• WHAT TO PRODUCE:
Report the lines of the data below that contain the string "icon".

• Saved entries:

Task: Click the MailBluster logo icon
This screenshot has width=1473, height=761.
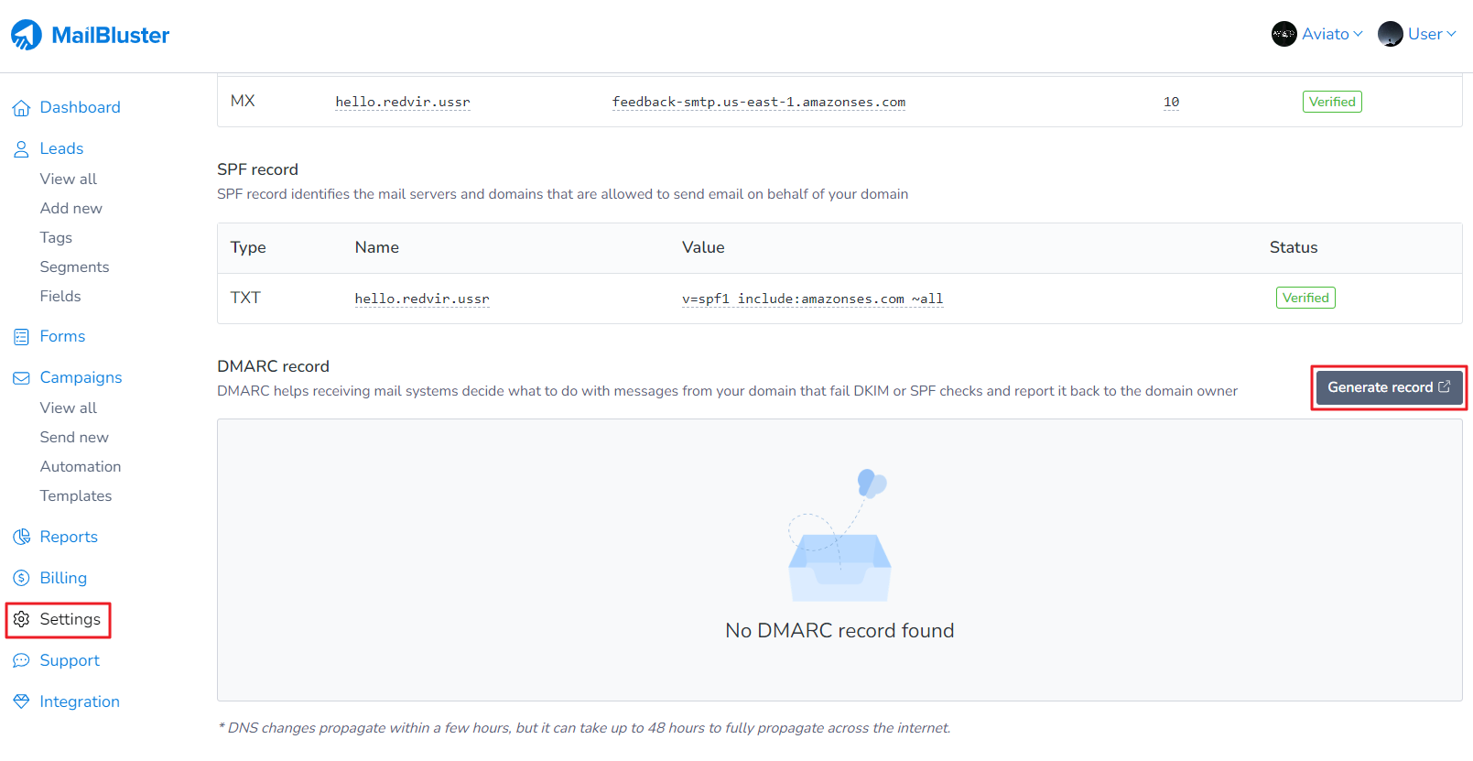Action: (27, 35)
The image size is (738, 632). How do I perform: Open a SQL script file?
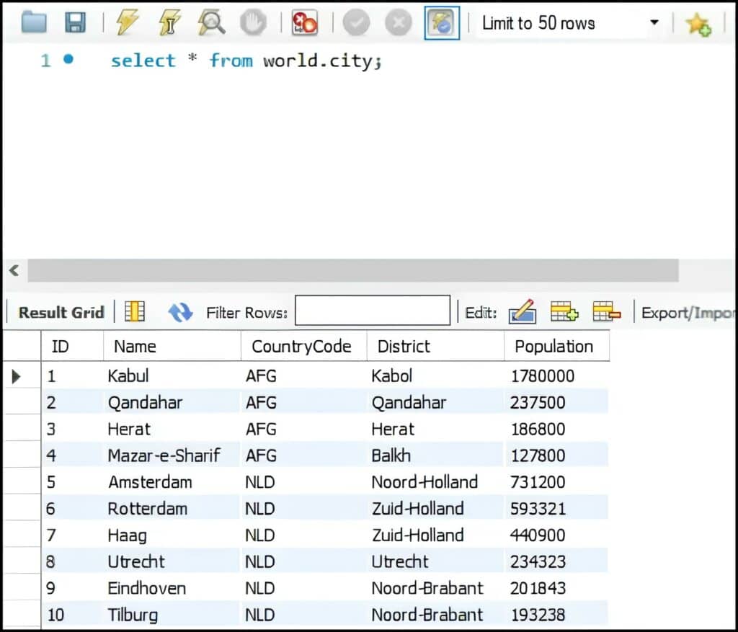(34, 22)
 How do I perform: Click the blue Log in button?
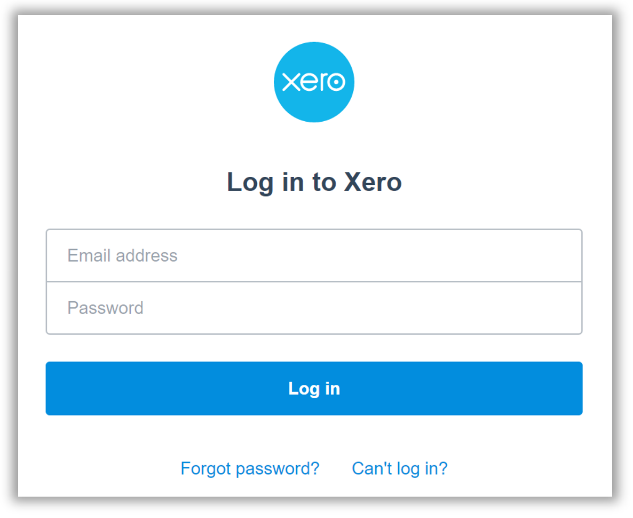(314, 388)
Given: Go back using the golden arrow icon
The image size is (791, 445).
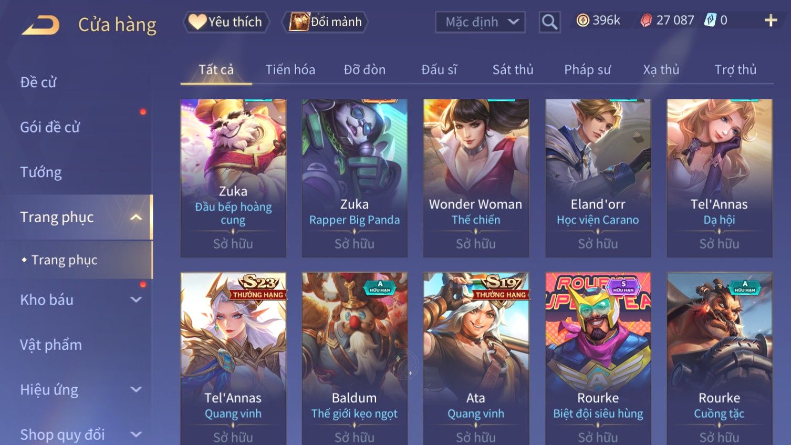Looking at the screenshot, I should pos(40,25).
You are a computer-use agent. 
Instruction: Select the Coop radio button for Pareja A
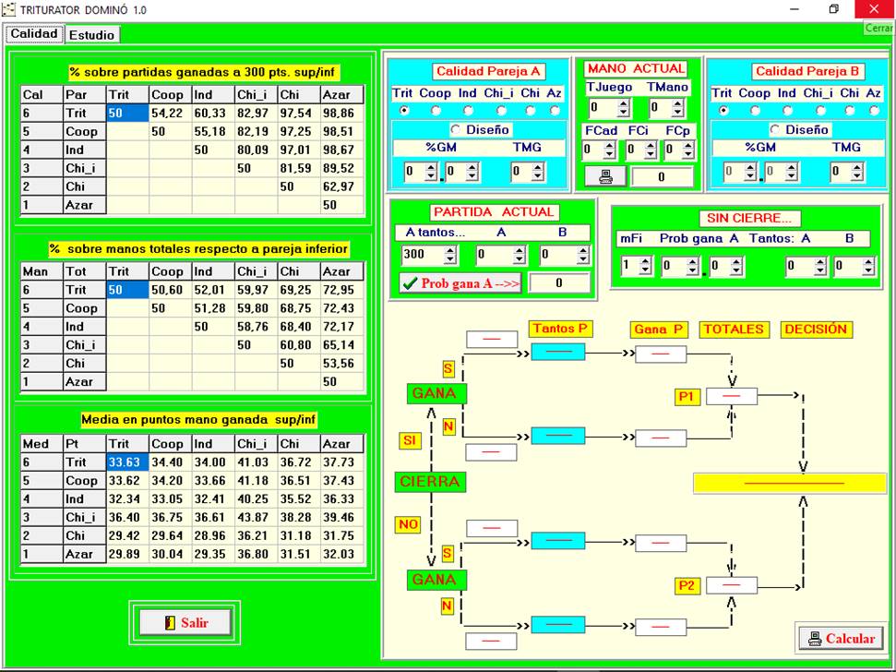436,111
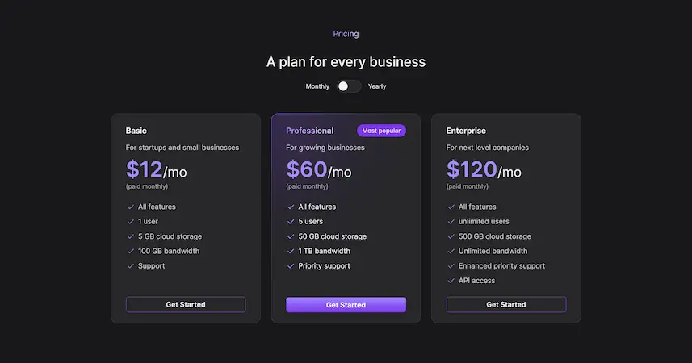Screen dimensions: 692x363
Task: Select the Monthly billing label
Action: pyautogui.click(x=317, y=86)
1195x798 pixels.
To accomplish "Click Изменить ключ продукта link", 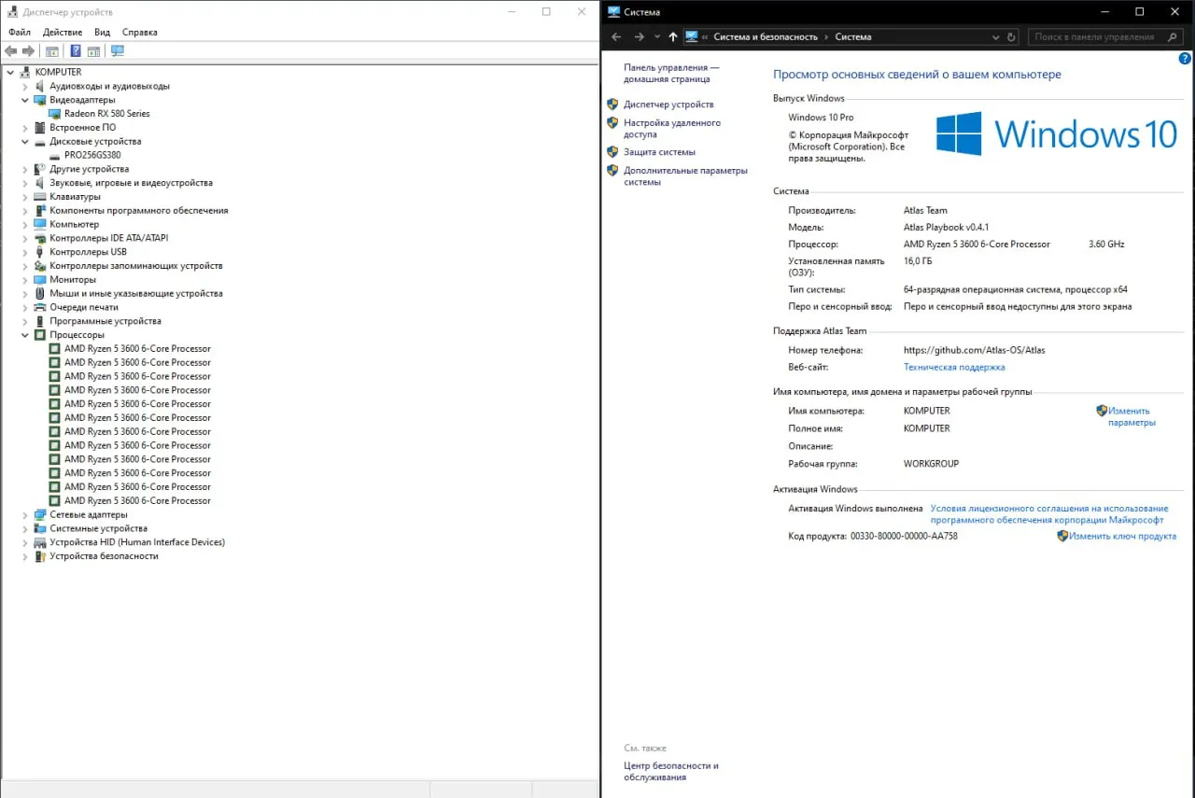I will coord(1122,537).

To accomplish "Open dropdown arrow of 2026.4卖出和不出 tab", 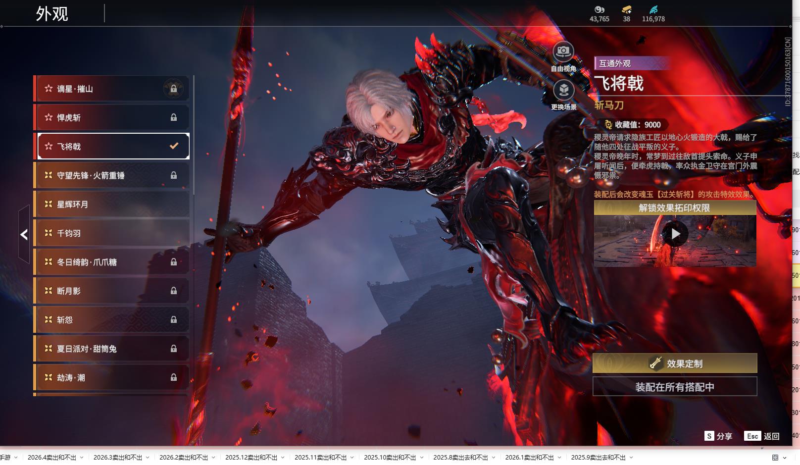I will tap(82, 458).
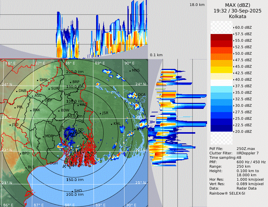The height and width of the screenshot is (207, 268).
Task: Select the JSR station point
Action: [101, 113]
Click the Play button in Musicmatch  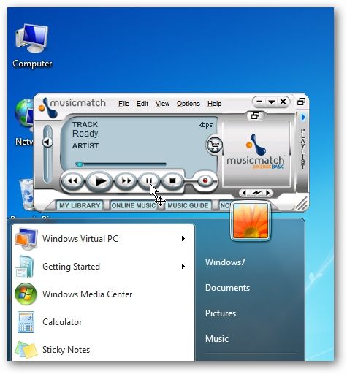(x=100, y=181)
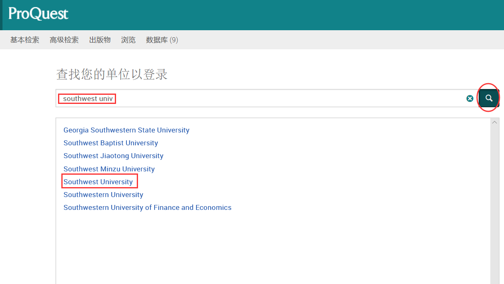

• ANSWER SPACE:
Task: Click the MailBluster logo icon
Given: Go back using the golden arrow icon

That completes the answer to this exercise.